TRIBUNNEWS.COM, JAKARTA – Pemerintah dalam hal ini Kementerian Pemberdayaan Perempuan dan Perlindungan Anak (KPPPA) mendorong kebijakan penundaan akses akun media sosial bagi anak di bawah usia 16 tahun sebagai bagian dari upaya memperkuat perlindungan anak di ruang digital.

Kebijakan ini menyasar platform digital yang dinilai memiliki risiko tinggi bagi anak.

Terutama terkait paparan konten yang tidak sesuai usia serta potensi kecanduan penggunaan media sosial.

Menteri Pemberdayaan Perempuan dan Perlindungan Anak, Arifah Fauzi, mengatakan kebijakan tersebut disusun melalui proses panjang yang melibatkan berbagai pihak.

“Kebijakan penundaan akses akun anak di bawah umur 16 tahun pada sosial media dan platform digital berisiko tinggi lahir dari kolaborasi lintas kementerian lembaga dan pemangku kepentingan melalui puluhan pertemuan termasuk dengan platform,” ujar Arifah Fauzi dalam video yang diunggah, Selasa (10/3/2026).

Baca juga: Ketua DPR Minta Pembatasan Medsos Tak Hanya Sasar Anak di Bawah 16 Tahun

Menurutnya, kebijakan ini tidak hanya menjadi tanggung jawab pemerintah.
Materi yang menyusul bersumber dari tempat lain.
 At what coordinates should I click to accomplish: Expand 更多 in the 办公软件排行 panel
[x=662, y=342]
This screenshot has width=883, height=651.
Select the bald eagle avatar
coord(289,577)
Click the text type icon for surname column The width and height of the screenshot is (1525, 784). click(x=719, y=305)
Peran keluarga, terutama orang tua, juga sangat penting agar perlindungan anak di ruang digital dapat berjalan efektif.

“Kementerian Pemberdayaan Perempuan dan Perlindungan Anak meyakini bahwa kebijakan ini hanya dapat berjalan efektif dengan dukungan seluruh pihak. Orang tua harus turut aktif mengawasi dan mendampingi anak-anaknya saat beraktivitas secara online,” katanya.

Orang Tua Diminta Lebih Aktif Mendampingi Anak

Arifah menekankan bahwa penggunaan internet oleh anak perlu disertai pendampingan dari orang tua.
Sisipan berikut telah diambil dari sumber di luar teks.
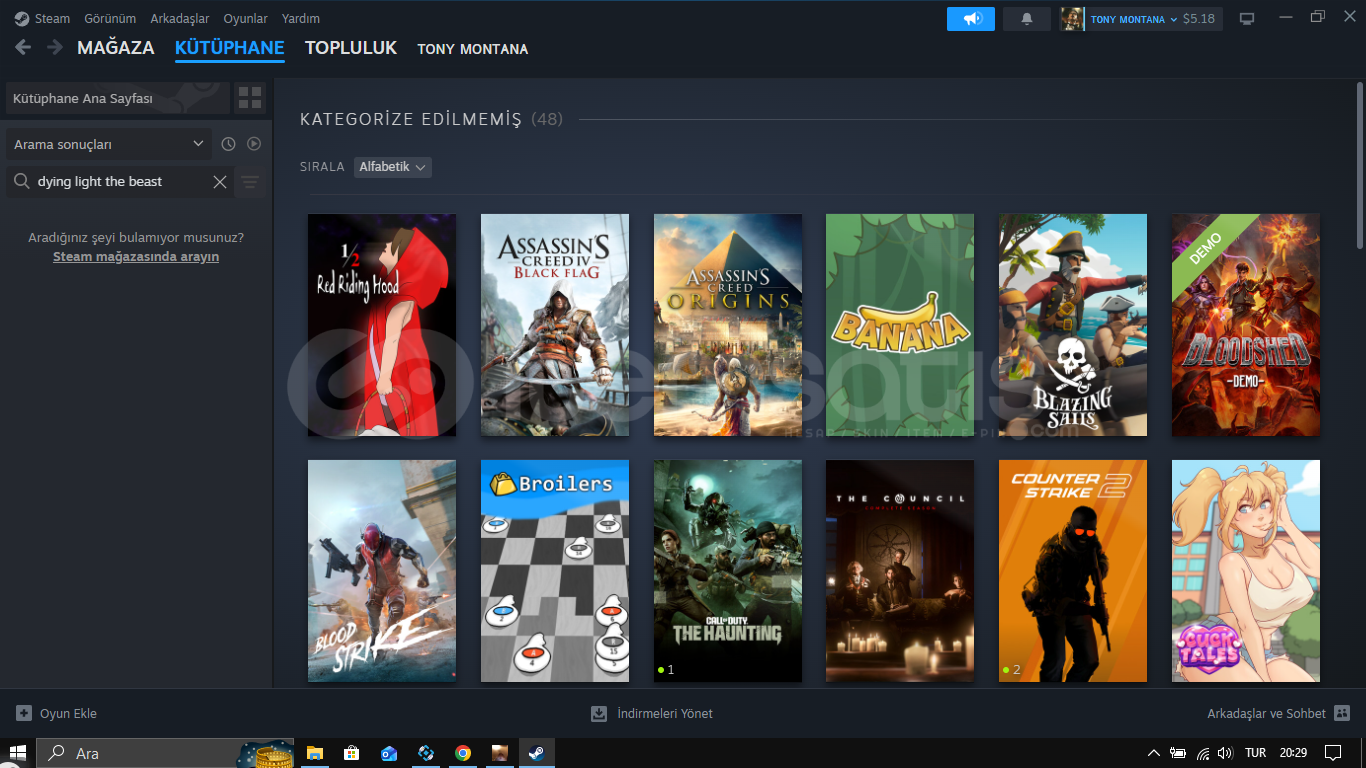1366x768 pixels.
Task: Open advanced filter options icon
Action: click(x=250, y=182)
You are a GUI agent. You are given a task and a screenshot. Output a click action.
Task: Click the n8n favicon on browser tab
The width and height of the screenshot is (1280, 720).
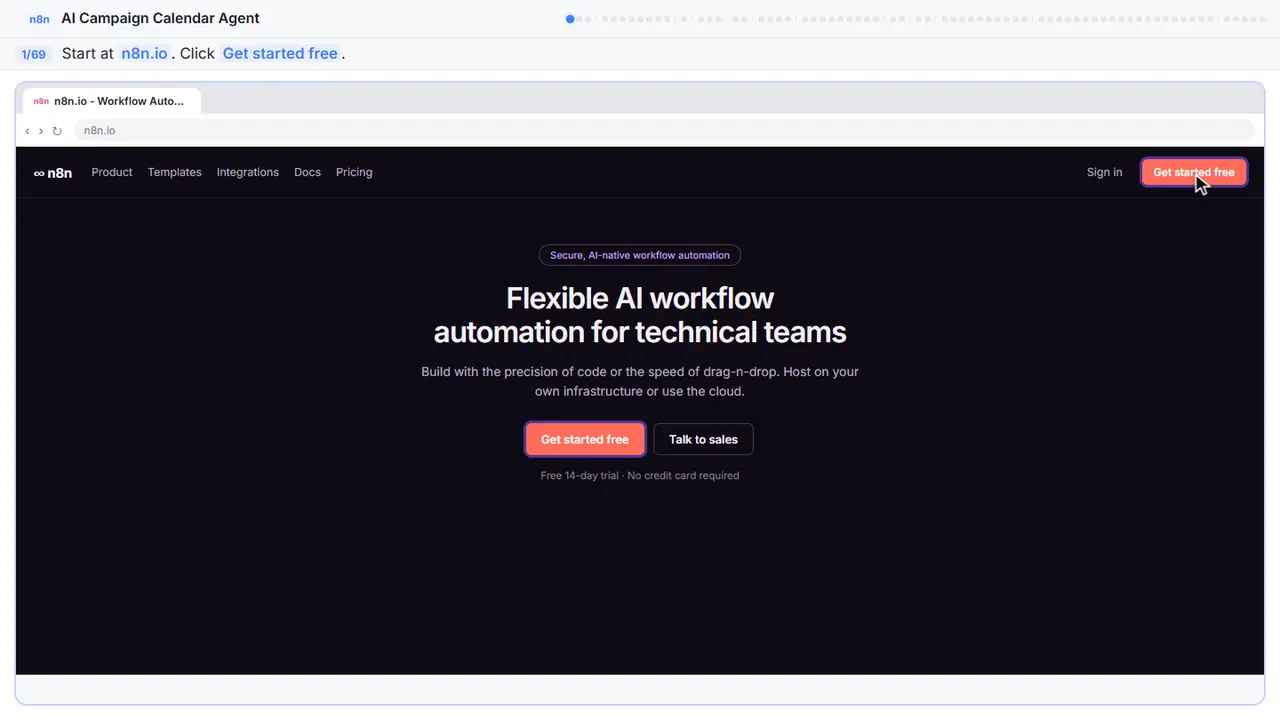pos(41,101)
Pendampingan tersebut tidak hanya dalam bentuk pengawasan, tetapi juga melalui komunikasi yang terbuka agar anak memahami risiko yang ada di dunia digital.
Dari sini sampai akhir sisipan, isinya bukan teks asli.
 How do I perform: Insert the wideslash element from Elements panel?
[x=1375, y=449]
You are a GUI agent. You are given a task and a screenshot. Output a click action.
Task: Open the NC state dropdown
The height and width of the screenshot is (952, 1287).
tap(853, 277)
Baca juga: Pemerintah Harus Siapkan Langkah Teknis Usai Terbitkan Larangan Medsos untuk Anak di Bawah 16 Tahun

Salah satu langkah yang bisa dilakukan orang tua adalah mengajak anak berbicara secara terbuka mengenai penggunaan gawai dan media sosial.

“Ajak anak bicara dari hati ke hati untuk membantu mereka lepas dari tahap adiksi,” ujarnya.

Menurut Arifah, komunikasi yang hangat antara orang tua dan anak dapat membantu anak memahami batasan dalam penggunaan teknologi.

Dorong Anak Kembali Aktif di Dunia Nyata

Selain membatasi akses media sosial, pemerintah juga mendorong anak-anak untuk lebih aktif beraktivitas di dunia nyata.

Salah satu upaya yang dilakukan adalah melalui pengembangan ruang bermain ramah anak yang memungkinkan anak berinteraksi secara langsung dengan lingkungan sekitar.

Melalui aktivitas bermain dan bersosialisasi, anak diharapkan dapat tumbuh secara lebih sehat secara fisik maupun sosial.

Kementerian Pemberdayaan Perempuan dan Perlindungan Anak juga terus bekerja sama dengan berbagai kementerian dan lembaga untuk memastikan kebijakan perlindungan anak di ruang digital dapat berjalan secara efektif.

Upaya ini dilakukan bersama Kementerian Komunikasi dan Digital serta berbagai pemangku kepentingan lainnya agar kebijakan tersebut sejalan dengan peta jalan perlindungan anak di ranah daring.

“Mari kita semua berkolaborasi untuk memastikan seluruh anak Indonesia tumbuh dengan sehat, aman, dan terlindungi tidak terkecuali di ruang digital,” tutup Arifah.